The invention provides a multi-category engineering vehicle behavior recognition method and device, which are characterized in that videos to be recognized are input into a trained target detection model, so that the trained target detection model recognizes the videos to be recognized, a prediction frame containing an engineering vehicle target in the videos to be recognized is output, the prediction frame where the engineering vehicle target is located corresponds to the position coordinate and the category of the engineering vehicle target, then images in the range of the prediction frame are input into a trained behavior recognition network in a continuous frame mode, so that the behavior recognition network extracts key frames of the videos to be recognized and recognizes the behavior of the engineering vehicle target to obtain the category of the behavior of the engineering vehicle target in the videos to be recognized, the behavior recognition network simulates time domain information through the displacement of different groups of feature vectors in channel dimensions, and therefore, the speed of the behavior recognition process is greatly improved, different behaviors of a plurality of engineering vehicles can be identified in real time.

Description

Behavior identification method and device for multi-class engineering vehicle
Technical Field
The invention belongs to the technical field of video image recognition, and particularly relates to a behavior recognition method and device for a multi-class engineering truck.
Background
In the field of video behavior recognition, existing methods are mainly classified into two categories. The first type is a behavior recognition method based on image information of video frames, such as a two-stream method and a three-dimensional convolution method. the two-stream method is to send the light flow graph and the video frame into a Convolutional Neural Network (CNN) for joint training to obtain a behavior class; the three-dimensional convolution method is to add time dimension information into a video frame sequence and directly carry out three-dimensional convolution on the sequence to obtain a behavior category. The second method is a skeleton-based behavior recognition method, which firstly estimates key nodes through RGB images and then predicts behaviors through a Recurrent Neural Network (RNN) or a Long Short-Term Memory Network (LSTM), but the method is mostly suitable for human body behavior recognition and other skeleton-fixed scenes.

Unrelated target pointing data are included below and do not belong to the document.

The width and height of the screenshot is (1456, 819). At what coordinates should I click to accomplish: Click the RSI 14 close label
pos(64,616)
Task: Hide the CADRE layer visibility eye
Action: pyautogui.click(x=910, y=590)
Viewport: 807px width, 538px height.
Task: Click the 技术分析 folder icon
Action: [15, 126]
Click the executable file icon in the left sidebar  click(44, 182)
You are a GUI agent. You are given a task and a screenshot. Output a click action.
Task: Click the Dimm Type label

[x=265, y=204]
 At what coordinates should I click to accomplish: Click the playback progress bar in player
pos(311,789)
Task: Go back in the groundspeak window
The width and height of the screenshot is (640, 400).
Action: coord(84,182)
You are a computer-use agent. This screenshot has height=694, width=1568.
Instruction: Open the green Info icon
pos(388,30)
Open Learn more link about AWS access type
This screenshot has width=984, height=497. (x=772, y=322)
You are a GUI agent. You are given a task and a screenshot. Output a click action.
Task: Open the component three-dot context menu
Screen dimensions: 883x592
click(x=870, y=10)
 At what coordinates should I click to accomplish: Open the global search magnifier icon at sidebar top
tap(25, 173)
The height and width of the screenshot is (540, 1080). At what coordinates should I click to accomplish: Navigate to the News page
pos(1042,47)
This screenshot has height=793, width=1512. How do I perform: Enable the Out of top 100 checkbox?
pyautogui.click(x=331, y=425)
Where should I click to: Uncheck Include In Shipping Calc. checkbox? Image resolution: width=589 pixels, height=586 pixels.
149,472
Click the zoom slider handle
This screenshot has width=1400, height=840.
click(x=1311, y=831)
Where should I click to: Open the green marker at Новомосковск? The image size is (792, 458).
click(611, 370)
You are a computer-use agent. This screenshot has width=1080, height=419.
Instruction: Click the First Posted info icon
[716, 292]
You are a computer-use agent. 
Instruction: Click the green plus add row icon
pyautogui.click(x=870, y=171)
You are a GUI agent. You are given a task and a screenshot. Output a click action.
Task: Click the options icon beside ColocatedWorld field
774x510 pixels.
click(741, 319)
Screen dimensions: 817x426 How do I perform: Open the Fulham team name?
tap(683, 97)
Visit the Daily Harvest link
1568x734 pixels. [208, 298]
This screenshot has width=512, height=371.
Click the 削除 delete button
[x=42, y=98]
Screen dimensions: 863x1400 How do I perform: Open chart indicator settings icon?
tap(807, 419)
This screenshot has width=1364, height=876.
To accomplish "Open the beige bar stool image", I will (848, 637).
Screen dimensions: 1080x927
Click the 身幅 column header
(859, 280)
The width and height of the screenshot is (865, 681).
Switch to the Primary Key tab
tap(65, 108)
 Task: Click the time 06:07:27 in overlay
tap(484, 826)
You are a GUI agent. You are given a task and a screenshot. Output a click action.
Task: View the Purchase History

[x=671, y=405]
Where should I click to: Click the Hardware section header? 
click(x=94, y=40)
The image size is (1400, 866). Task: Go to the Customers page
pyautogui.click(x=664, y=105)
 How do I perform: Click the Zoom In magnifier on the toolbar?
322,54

The existing behavior identification method based on video frame image information can only identify one object and one action type of the object when a section of video is input for identification. However, since a fixed skeleton structure needs to be encoded into a vector and input into a network for motion classification, the recognition method is difficult to recognize when the motion of the object to be recognized varies greatly.
Disclosure of Invention
In order to solve the problems in the prior art, the invention provides a method and a device for identifying the behaviors of multi-class engineering vehicles. The technical problem to be solved by the invention is realized by the following technical scheme:
in a first aspect, the invention provides a method for identifying behaviors of a multi-class engineering truck, which comprises the following steps:
acquiring a video to be identified;
the method comprises the following steps that a video to be identified comprises a plurality of frames of images, wherein each frame of image comprises a plurality of engineering truck targets;
inputting the video to be recognized into a trained target detection model so that the trained target detection model recognizes the video to be recognized and outputs a prediction frame;
the method comprises the steps that a prediction frame comprises an engineering vehicle target in a video to be recognized, the prediction frame where the engineering vehicle target is located corresponds to the position coordinate and the category of the engineering vehicle target, a trained target detection model is obtained through a first training set, the first training set comprises a plurality of first samples, the engineering vehicle target in each first sample is marked out by a real frame, the first training set is clustered to obtain k prior frames, the prior frames are input into a preset target detection model, so that the preset target detection model determines the prior frame which is intersected with the real frame and has the largest ratio with the real frame, the offset between the prediction frame and the prior frame is calculated, a prediction frame comprising the target is output, and the preset target detection model is subjected to iterative training until a first training cut-off condition is reached;
inputting the images in the prediction frame range into a trained behavior recognition network in a continuous frame mode, so that the behavior recognition network extracts key frames of the video to be recognized and recognizes the behavior of the engineering truck target, and the category of the behavior of the engineering truck target in the video to be recognized is obtained;
the trained behavior recognition network is obtained by obtaining a second training set, wherein the second training set comprises a plurality of second samples, each second sample comprises a real behavior category of an engineering truck target, the second samples are input into a preset behavior recognition network, so that dimensional feature maps output by each layer in the preset behavior recognition network are grouped according to the time sequence of input images, the number difference of the dimensional feature maps contained in each group is minimum, each group of dimensional feature maps are shifted according to the serial number of the group, a vacancy in a feature vector corresponding to the shifted dimensional feature map is filled with 0, and the preset behavior recognition network is iteratively trained until a second training cut-off condition is reached, so that the trained behavior recognition network is obtained.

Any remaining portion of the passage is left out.